*Dataset entries*:
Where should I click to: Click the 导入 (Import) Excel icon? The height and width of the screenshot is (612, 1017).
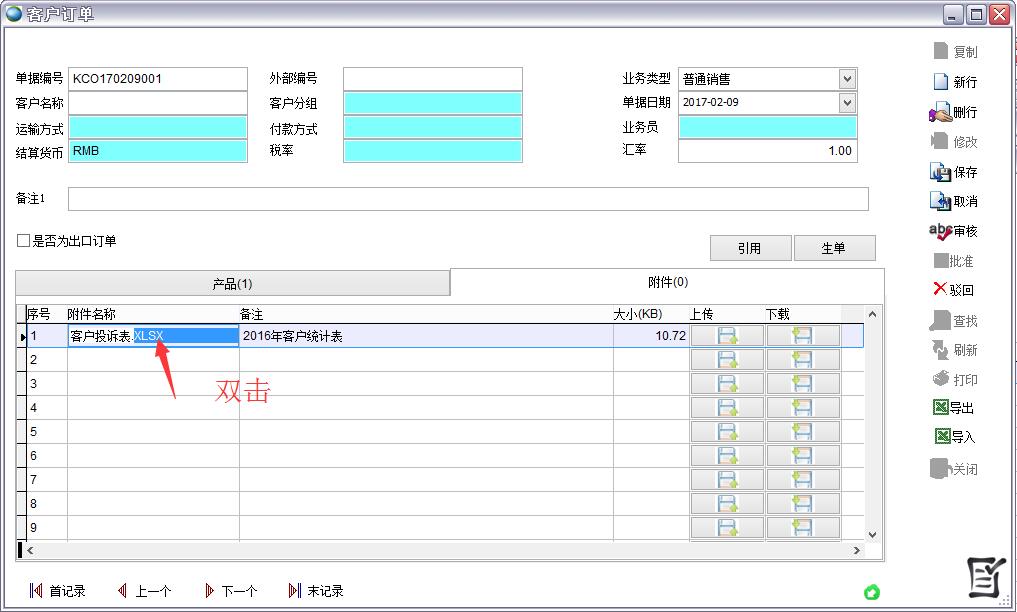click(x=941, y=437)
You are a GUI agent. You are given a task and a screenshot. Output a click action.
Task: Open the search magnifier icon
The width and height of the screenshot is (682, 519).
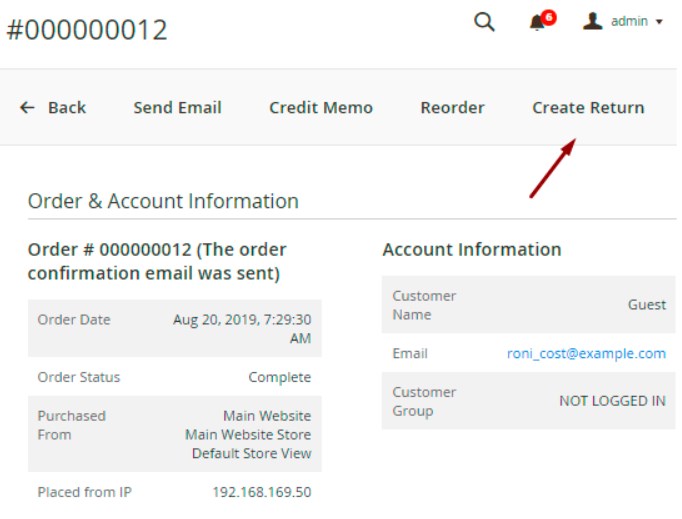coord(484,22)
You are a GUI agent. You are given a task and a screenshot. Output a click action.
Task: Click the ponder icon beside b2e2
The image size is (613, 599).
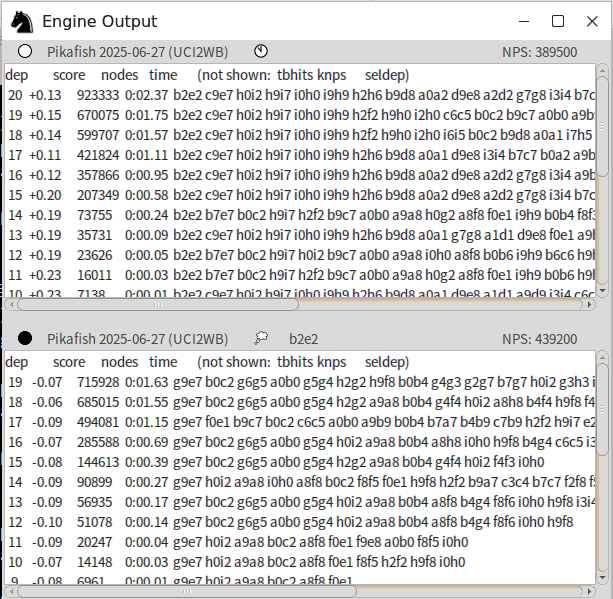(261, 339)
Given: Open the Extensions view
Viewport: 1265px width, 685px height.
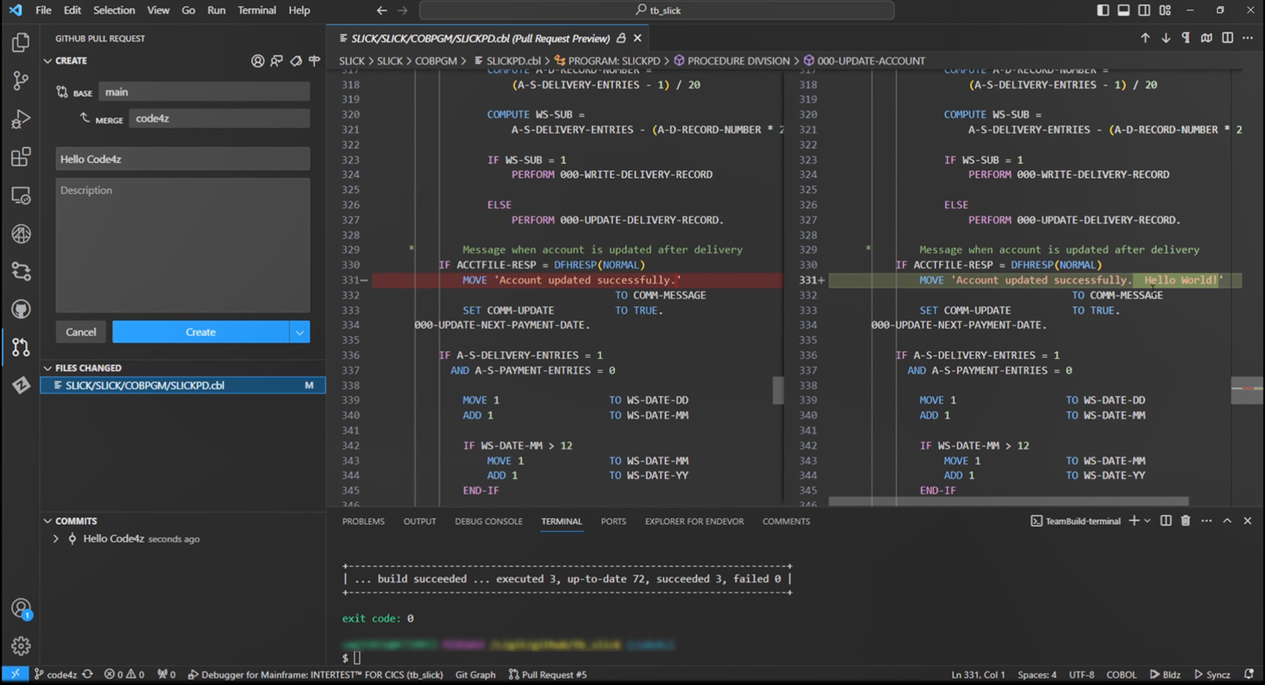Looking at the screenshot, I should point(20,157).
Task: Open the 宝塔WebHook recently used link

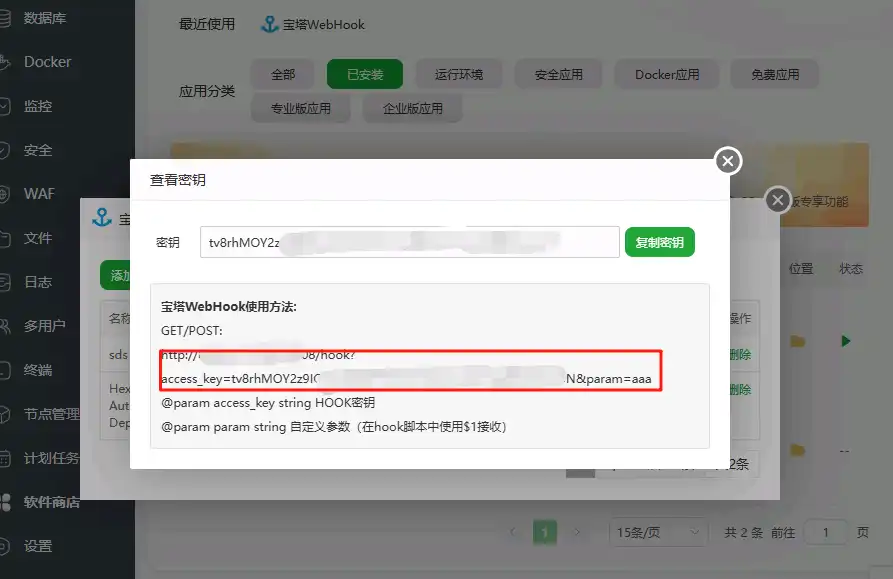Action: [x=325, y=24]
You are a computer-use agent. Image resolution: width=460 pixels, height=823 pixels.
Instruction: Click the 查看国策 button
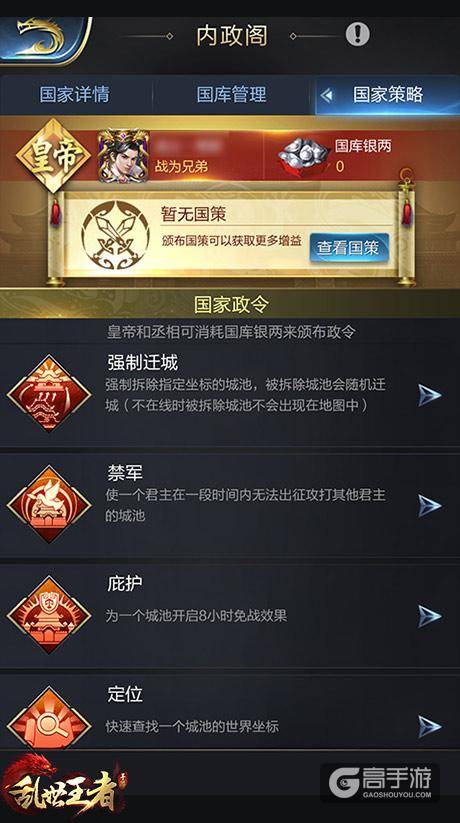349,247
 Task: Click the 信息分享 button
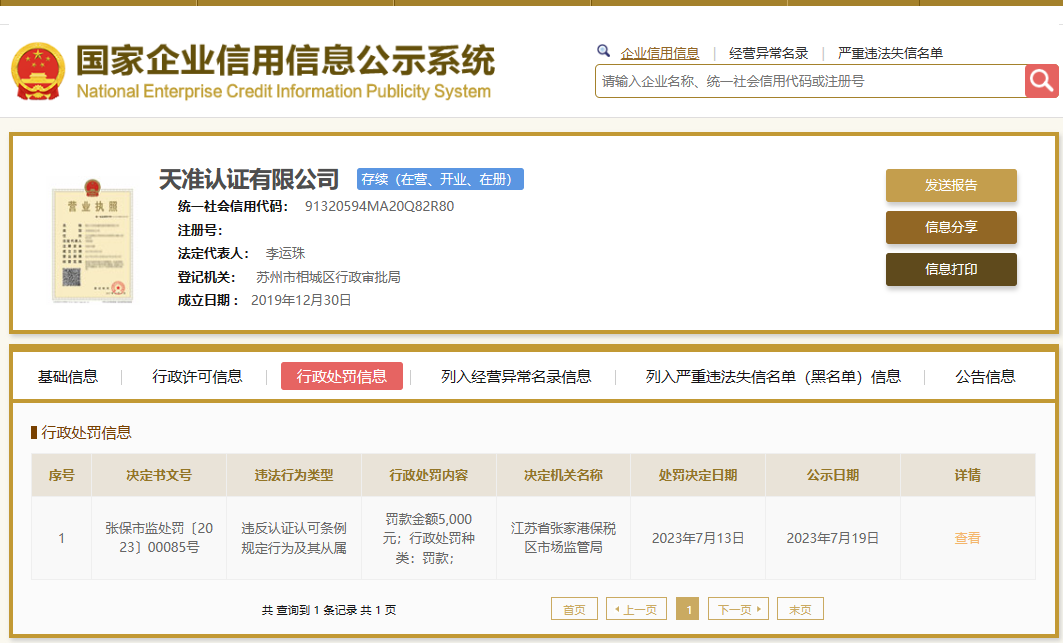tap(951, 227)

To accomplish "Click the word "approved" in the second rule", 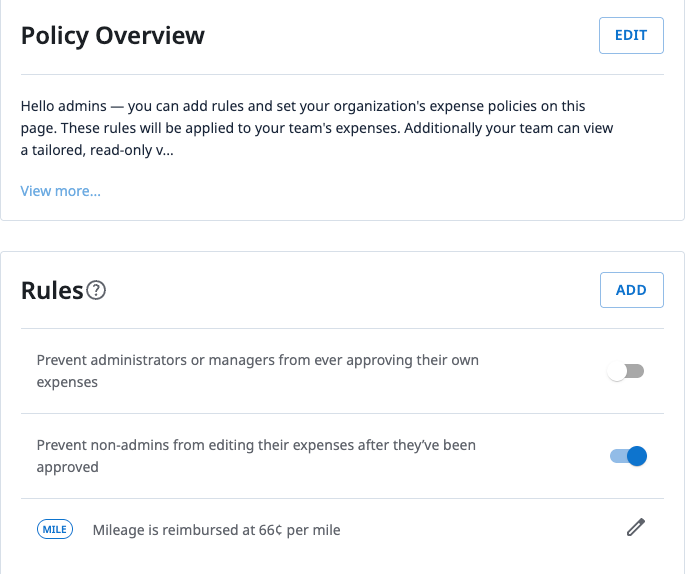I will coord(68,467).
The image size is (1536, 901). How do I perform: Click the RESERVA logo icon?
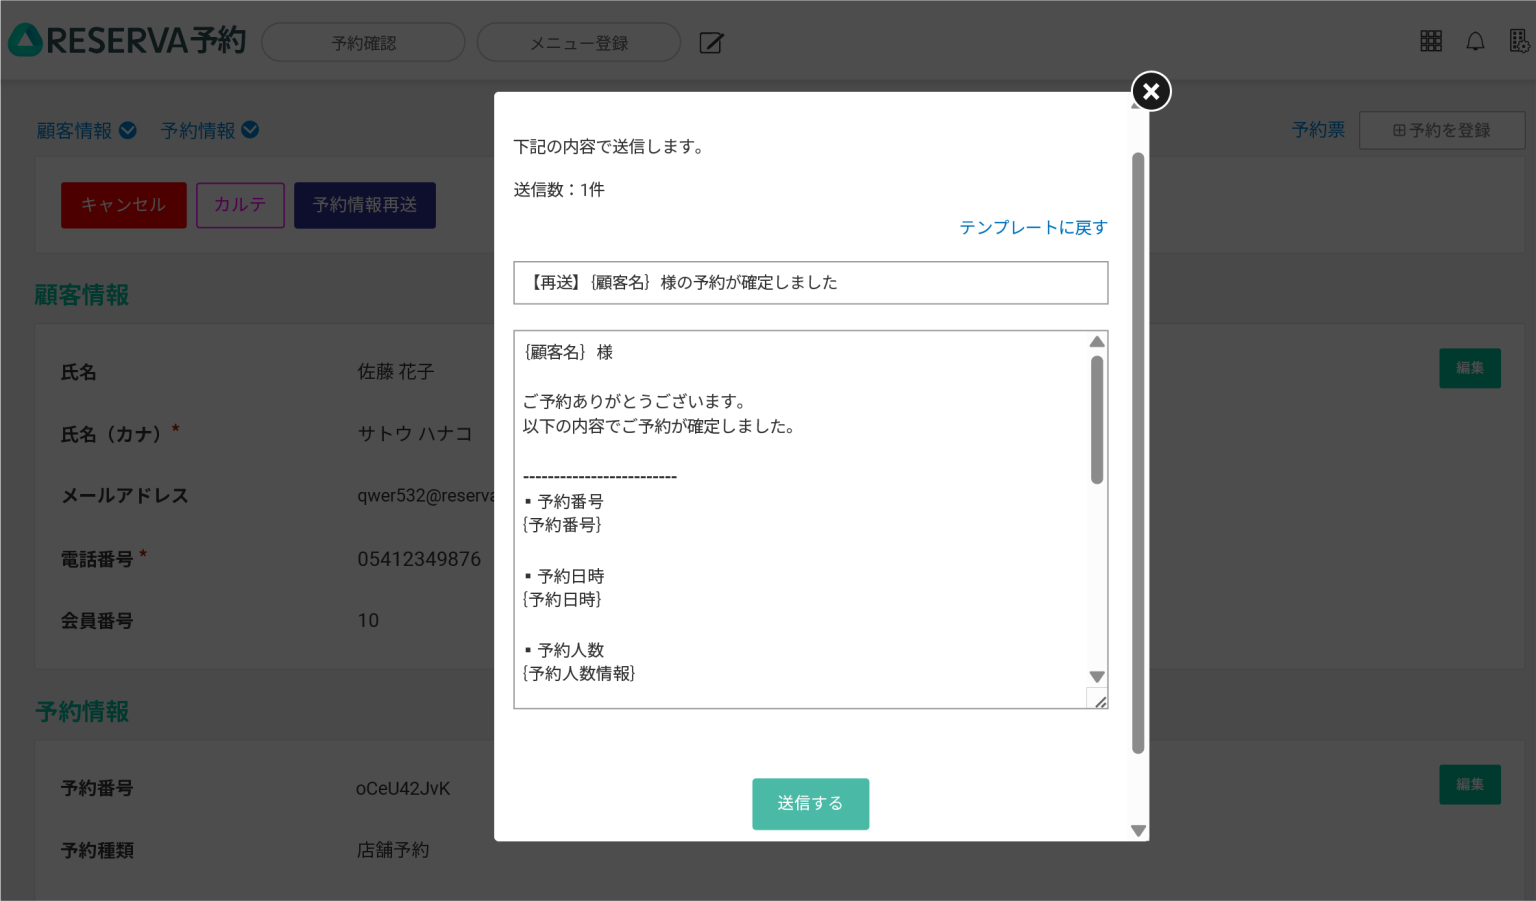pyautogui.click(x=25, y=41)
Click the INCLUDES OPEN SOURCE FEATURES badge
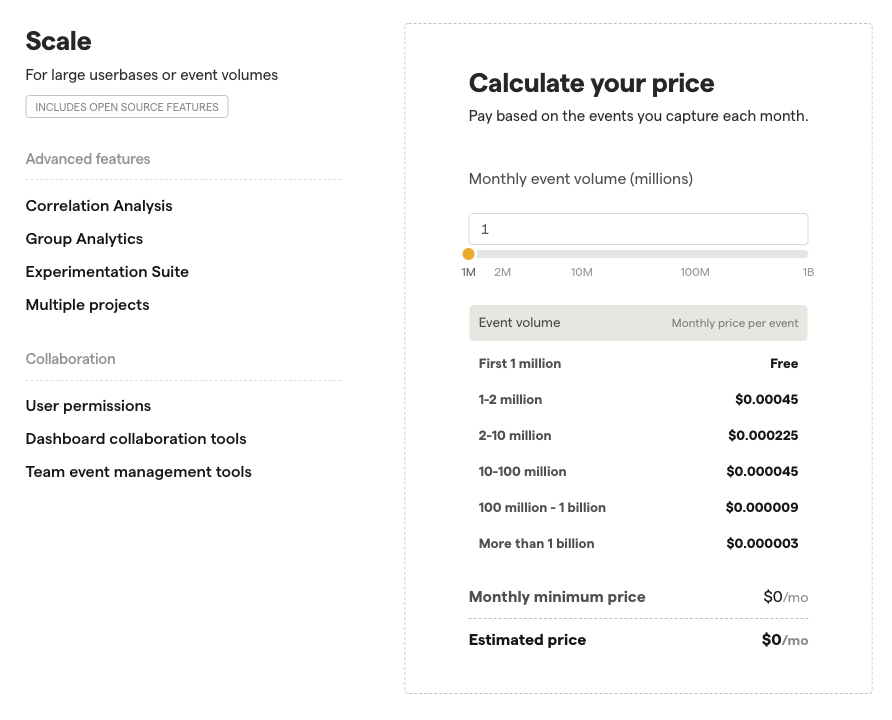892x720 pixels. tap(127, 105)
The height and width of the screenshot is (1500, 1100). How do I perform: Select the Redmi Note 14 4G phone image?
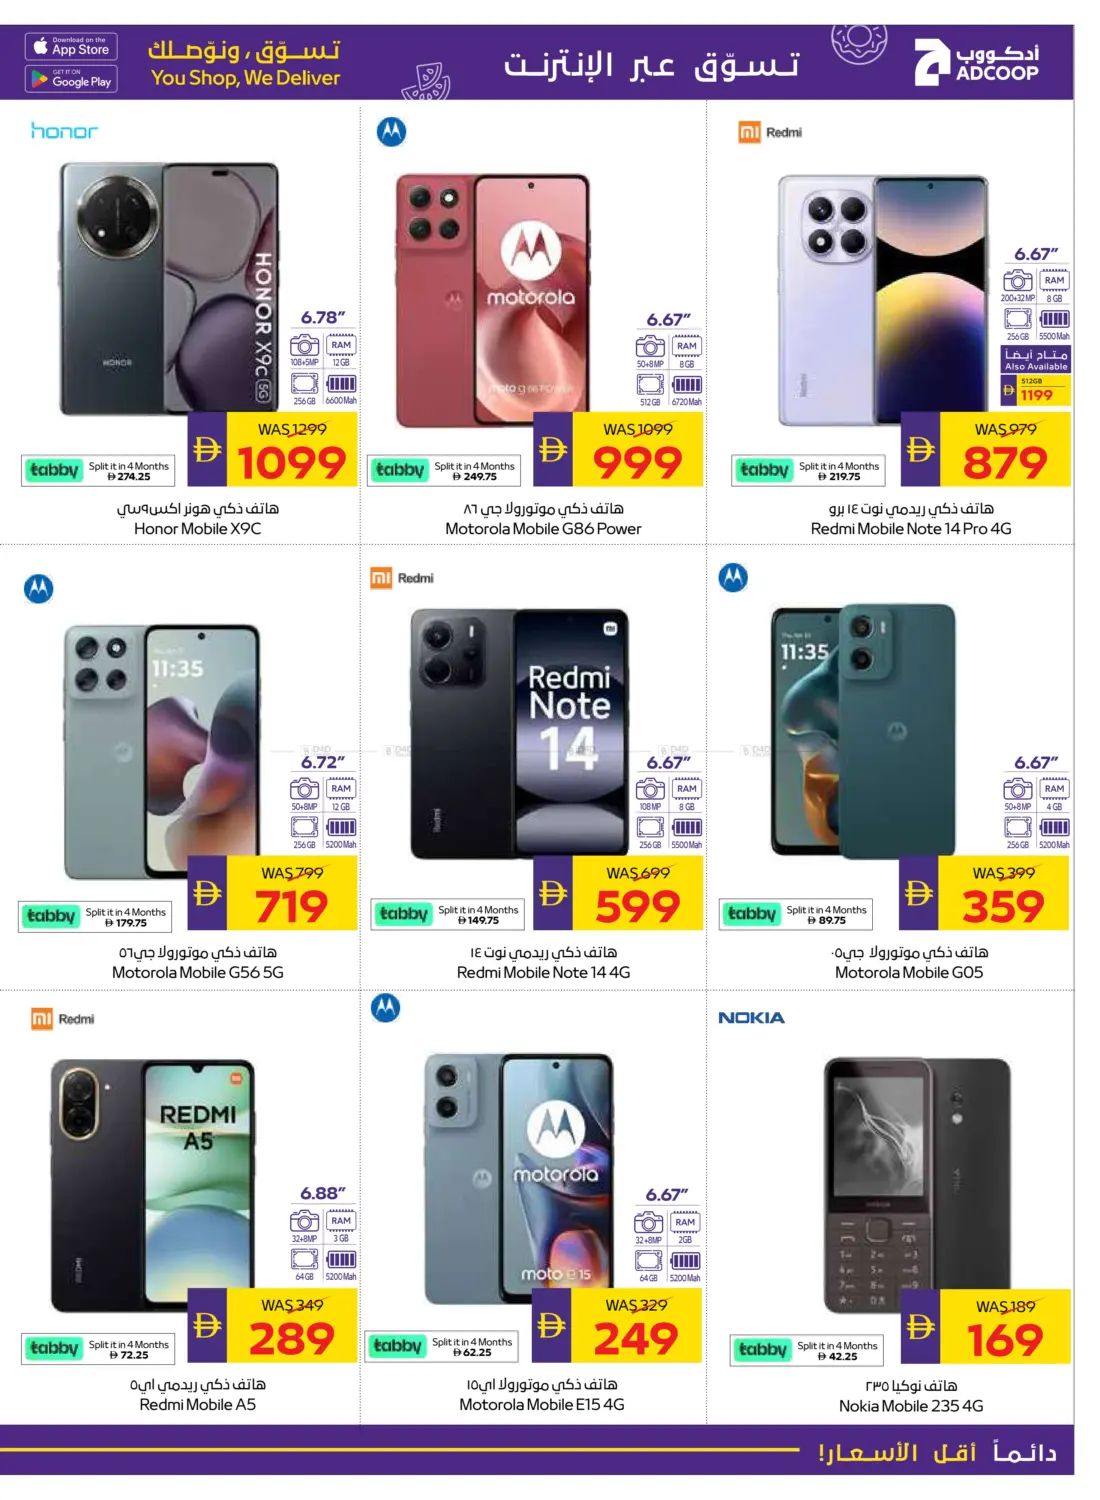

*EXERCISE GOAL*:
Print exactly the lines from the line with "Click the INCLUDES OPEN SOURCE FEATURES badge" through the end of the data, both ends included, and print no pictures.

*TASK OUTPUT*:
Click the INCLUDES OPEN SOURCE FEATURES badge
892x720 pixels. tap(127, 105)
The height and width of the screenshot is (1500, 1100). How do I perform: Select the Redmi Note 14 4G phone image?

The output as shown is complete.